╔══

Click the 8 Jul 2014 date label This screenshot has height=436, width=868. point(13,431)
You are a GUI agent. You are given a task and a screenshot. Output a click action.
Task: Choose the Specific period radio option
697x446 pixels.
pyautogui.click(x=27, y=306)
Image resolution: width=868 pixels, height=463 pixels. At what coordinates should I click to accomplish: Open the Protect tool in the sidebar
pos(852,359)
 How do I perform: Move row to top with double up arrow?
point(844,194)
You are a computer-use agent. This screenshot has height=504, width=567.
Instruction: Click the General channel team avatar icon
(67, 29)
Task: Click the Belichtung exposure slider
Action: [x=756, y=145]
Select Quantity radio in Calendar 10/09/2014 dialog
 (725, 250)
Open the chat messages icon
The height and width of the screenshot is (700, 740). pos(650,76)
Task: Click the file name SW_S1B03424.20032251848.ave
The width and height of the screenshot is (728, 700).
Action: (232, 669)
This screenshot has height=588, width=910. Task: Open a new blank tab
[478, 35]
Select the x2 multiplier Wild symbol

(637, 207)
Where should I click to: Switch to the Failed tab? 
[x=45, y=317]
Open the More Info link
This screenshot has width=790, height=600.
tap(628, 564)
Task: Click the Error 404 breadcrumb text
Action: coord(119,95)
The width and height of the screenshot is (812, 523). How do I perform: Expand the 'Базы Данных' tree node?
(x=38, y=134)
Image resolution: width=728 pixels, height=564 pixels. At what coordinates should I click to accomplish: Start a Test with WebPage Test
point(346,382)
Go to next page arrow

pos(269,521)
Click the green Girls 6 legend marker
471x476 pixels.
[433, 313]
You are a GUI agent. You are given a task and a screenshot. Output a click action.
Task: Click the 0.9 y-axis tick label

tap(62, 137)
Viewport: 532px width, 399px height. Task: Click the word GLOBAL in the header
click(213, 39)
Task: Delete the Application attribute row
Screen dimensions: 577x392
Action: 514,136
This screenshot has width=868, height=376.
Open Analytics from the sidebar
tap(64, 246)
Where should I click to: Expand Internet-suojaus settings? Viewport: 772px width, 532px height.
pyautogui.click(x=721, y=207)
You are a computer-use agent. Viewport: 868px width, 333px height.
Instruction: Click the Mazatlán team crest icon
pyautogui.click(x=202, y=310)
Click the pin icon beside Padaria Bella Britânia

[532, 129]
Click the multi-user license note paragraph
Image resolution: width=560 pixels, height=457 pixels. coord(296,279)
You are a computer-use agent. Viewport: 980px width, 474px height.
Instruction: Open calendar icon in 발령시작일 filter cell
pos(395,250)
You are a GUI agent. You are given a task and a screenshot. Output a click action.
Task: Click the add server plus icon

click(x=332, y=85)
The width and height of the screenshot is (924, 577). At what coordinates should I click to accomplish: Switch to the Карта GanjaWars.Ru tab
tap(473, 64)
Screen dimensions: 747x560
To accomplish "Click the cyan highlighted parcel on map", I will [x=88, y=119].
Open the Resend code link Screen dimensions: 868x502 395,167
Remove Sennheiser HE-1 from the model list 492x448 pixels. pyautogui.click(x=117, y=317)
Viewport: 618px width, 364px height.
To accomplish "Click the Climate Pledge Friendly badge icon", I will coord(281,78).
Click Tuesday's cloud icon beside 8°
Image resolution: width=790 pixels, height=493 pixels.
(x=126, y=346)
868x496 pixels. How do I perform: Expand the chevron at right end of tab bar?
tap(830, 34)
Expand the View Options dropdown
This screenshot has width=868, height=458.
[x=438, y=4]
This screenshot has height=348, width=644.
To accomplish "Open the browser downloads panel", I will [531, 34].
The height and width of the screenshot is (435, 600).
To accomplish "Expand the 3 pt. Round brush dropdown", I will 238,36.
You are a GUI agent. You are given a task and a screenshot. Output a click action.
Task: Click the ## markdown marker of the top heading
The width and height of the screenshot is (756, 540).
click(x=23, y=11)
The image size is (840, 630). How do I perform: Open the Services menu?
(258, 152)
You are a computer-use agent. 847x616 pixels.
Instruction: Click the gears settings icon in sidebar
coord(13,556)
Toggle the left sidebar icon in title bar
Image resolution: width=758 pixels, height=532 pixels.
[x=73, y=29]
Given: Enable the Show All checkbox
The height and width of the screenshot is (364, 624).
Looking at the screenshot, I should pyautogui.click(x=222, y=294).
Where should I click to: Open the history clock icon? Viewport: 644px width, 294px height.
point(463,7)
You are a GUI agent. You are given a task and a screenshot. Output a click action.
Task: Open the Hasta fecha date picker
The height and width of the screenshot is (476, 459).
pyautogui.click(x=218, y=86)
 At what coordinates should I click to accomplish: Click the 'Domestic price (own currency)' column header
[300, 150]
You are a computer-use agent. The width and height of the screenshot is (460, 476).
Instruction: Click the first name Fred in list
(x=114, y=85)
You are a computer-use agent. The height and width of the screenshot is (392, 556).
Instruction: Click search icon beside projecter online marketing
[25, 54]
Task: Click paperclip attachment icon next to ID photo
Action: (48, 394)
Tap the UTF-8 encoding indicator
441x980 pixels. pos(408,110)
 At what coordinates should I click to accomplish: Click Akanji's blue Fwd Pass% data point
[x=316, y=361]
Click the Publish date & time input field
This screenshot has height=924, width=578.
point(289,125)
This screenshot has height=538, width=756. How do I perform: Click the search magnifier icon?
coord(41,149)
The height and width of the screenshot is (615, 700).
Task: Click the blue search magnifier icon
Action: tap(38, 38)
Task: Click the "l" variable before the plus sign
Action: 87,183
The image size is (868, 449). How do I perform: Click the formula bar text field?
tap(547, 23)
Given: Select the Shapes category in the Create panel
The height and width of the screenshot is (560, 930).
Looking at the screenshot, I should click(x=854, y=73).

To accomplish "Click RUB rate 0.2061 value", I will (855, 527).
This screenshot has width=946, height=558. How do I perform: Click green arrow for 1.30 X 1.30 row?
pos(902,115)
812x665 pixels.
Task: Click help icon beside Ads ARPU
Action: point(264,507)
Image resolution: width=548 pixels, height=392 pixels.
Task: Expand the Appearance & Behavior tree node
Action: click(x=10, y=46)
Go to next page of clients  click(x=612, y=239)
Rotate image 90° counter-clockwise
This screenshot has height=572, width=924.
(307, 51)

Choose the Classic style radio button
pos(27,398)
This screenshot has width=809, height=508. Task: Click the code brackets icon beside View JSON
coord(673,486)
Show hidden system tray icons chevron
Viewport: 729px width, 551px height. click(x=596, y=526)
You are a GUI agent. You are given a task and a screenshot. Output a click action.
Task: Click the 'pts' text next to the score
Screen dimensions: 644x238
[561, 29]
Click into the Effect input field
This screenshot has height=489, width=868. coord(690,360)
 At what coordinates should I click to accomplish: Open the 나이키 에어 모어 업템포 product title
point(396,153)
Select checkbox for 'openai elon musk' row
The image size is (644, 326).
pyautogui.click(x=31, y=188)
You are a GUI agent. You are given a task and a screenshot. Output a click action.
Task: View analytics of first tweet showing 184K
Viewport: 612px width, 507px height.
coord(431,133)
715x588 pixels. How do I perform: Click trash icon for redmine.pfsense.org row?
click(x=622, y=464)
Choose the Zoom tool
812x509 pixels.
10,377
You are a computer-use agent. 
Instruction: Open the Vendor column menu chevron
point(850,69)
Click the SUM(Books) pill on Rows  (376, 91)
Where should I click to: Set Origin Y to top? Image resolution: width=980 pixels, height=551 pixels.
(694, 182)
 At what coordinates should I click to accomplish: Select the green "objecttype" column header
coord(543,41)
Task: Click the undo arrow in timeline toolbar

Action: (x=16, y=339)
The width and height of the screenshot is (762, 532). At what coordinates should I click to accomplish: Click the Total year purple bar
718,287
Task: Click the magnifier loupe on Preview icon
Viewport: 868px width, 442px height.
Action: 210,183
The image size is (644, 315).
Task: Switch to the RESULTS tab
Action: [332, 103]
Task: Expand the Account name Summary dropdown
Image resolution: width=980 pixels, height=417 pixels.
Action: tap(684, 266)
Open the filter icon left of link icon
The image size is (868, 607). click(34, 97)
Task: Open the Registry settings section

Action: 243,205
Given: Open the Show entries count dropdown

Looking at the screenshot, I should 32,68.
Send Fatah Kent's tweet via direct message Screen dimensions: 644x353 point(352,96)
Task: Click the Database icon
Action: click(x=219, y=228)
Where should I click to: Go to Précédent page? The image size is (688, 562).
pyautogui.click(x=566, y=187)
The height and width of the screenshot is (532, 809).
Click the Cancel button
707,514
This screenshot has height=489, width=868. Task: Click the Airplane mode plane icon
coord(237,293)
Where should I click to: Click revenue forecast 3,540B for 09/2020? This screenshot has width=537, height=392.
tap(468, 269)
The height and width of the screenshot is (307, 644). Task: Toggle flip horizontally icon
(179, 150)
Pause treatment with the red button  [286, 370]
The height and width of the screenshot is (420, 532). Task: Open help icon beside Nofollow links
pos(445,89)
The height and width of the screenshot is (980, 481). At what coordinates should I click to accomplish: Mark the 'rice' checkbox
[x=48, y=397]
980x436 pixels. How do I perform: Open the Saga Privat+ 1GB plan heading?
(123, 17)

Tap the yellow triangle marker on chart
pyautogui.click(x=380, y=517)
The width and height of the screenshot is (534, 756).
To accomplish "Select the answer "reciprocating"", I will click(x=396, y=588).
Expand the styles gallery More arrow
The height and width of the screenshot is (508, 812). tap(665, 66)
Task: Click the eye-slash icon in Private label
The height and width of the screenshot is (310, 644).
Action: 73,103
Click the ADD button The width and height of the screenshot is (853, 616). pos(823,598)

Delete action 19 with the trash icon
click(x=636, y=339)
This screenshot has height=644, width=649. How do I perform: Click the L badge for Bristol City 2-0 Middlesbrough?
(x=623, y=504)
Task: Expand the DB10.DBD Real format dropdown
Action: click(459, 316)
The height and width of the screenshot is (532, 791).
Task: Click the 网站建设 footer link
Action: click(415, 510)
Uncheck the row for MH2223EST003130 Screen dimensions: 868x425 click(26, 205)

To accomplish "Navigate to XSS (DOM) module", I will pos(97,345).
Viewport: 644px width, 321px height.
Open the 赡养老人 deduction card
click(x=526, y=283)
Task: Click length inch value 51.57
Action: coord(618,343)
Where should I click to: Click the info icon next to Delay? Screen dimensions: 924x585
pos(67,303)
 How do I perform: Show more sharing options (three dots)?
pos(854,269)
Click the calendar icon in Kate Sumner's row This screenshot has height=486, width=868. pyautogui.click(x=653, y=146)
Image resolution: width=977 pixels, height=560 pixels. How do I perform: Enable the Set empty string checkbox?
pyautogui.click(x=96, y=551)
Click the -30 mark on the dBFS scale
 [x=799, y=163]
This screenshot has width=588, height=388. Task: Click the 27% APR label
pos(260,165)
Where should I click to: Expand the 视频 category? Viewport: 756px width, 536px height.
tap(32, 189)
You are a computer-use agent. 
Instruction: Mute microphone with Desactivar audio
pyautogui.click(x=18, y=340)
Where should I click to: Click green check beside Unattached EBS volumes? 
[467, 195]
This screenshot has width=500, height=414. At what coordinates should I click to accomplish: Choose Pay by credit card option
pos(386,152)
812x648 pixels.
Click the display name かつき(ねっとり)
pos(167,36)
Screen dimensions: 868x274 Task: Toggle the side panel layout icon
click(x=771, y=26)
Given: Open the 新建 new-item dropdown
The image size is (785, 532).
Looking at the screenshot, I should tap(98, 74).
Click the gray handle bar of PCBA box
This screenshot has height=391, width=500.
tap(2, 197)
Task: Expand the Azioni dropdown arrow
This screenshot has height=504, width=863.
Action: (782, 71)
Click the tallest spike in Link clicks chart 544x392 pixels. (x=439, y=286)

╚══

## WHAT YOU WILL DO
Show all of the lines above in which "computer" is present.

## SOLUTION
You are a computer-use agent. This screenshot has height=504, width=567.
You are a computer-use agent. Viewport: 868px width, 333px height.
You are a computer-use agent. Viewport: 980px width, 474px height.
You are a computer-use agent. 847x616 pixels.
You are a computer-use agent. The width and height of the screenshot is (460, 476).
You are a computer-use agent. The height and width of the screenshot is (392, 556).
You are a computer-use agent. 
You are a computer-use agent. 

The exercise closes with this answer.